● Passage à lire:
——

SECTION 2 – La reconnaissance du droit des générations futures

– on part de la Charte de l’environnement

=> Droit nouveau à un environnement équilibré et respectueux de la santé

=> Cela concerne les générations présentes

– comment en arrive-t-on à une reconnaissance du droit des générations futures ?

=> Caractère irréversible des atteintes au milieu naturel et aux espèces animales et végétales

– les décisions publiques ou privées doivent systématiquement prendre en compte leurs effets directs et indirects sur le long terme

– c’est cette consécration juridique de la prise en compte du long terme qui est la reconnaissance du droit des générations futures

– ce droit des générations futures, c’est le devoir pour les générations présentes de protéger l’environnement sur le long terme, en préservant les biens du patrimoine commun

– ce droit des générations futures avait dans un premier temps déjà été évoqué dans la déclaration de Stockholm (1972)

– ensuite, le principe 3 de la déclaration de Rio (1992) mentionne les besoins relatifs à l’environnement des générations futures

– lors de la conférence de Rio, on avait pris en compte le futur comme étant un objectif visant à assurer un développement durable

– au plan national ?

——

● Exercice proposé 1:
Répondez aux questions suivantes à l'aide du passage sur le droit des générations futures.
(a) Quel droit nouveau la Charte de l'environnement consacre-t-elle ?
(b) Dans quelle déclaration, et en quelle année, le droit des générations futures a-t-il d'abord été évoqué ?
(c) Quel principe de la déclaration de Rio mentionne les besoins relatifs à l'environnement des générations futures ?
● Exercice proposé 2:
D'après le passage sur le droit des générations futures, pour quelle raison en arrive-t-on à reconnaître ce droit ? Répondez en une à trois phrases.
● Exercice proposé 3:
Poursuivez le passage sur le droit des générations futures à partir de l'endroit où il s'arrête.

——

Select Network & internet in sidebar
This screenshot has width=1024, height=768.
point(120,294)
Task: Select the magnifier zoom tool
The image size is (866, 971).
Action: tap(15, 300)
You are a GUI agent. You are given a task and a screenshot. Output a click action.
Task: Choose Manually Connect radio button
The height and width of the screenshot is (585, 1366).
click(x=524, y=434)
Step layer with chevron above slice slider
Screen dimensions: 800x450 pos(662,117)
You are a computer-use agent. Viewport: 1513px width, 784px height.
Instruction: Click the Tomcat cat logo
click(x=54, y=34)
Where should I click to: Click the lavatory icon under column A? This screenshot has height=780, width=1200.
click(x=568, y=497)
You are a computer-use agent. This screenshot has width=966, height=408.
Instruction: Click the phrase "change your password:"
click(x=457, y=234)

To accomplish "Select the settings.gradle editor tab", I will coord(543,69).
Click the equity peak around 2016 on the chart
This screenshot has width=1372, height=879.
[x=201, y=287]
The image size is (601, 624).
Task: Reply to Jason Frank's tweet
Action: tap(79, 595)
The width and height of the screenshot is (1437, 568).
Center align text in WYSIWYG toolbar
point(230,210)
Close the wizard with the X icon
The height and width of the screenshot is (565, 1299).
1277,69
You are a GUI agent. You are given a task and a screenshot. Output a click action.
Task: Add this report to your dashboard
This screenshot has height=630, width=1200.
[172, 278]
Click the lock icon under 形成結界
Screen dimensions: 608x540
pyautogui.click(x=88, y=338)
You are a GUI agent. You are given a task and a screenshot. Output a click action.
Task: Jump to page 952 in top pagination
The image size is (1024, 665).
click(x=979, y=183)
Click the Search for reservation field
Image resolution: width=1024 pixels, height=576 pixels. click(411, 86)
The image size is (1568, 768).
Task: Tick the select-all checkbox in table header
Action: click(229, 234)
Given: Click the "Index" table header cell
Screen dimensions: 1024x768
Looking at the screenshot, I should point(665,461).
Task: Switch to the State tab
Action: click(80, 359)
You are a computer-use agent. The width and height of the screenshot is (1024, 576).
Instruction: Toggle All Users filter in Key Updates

——

● Réponse rédigée 1:
(a) Un droit à un environnement équilibré et respectueux de la santé.
(b) Dans la déclaration de Stockholm, en 1972.
(c) Le principe 3.

● Réponse rédigée 2:
On en arrive à reconnaître ce droit en raison du caractère irréversible des atteintes portées au milieu naturel et aux espèces animales et végétales. Les décisions publiques ou privées doivent donc systématiquement prendre en compte leurs effets directs et indirects sur le long terme. La consécration juridique de cette prise en compte constitue la reconnaissance du droit des générations futures.

● Réponse rédigée 3:
– en matières de déchets nucléaires, c’est dans la loi du 30 décembre 1991, relative aux recherches sur la gestion des déchets radioactifs qu’on trouve pour la première fois en droit français l’obligation de prendre en considération les droits des générations futures

=> Actuellement, L542-1 Code environnement

– par la suite, reconnaissance plus globale du droit des générations futures :

=> Art L110-1 II, issu de la loi Barnier, qui vise aussi les générations futures à l’occasion de la définition qu’il donne du développement durable

– enfin, dernier texte en date qui reconnaît ce droit : la Charte constitutionnelle de l’environnement, qui consacre l’obligation de tenir compte des générations futures (7è considérant)

SECTION 3 – La préservation du patrimoine commun

– ce concept est de plus en plus utilisé : il cherche à introduire un élément moral et juridique dans la conservation de l’environnement

– concrètement, il s’agit d’identifier des éléments de l’environnement, dont on veut assurer la conservation et la gestion en bon père de famille

– quelles sont les sources de cette préservation de ce patrimoine commun ?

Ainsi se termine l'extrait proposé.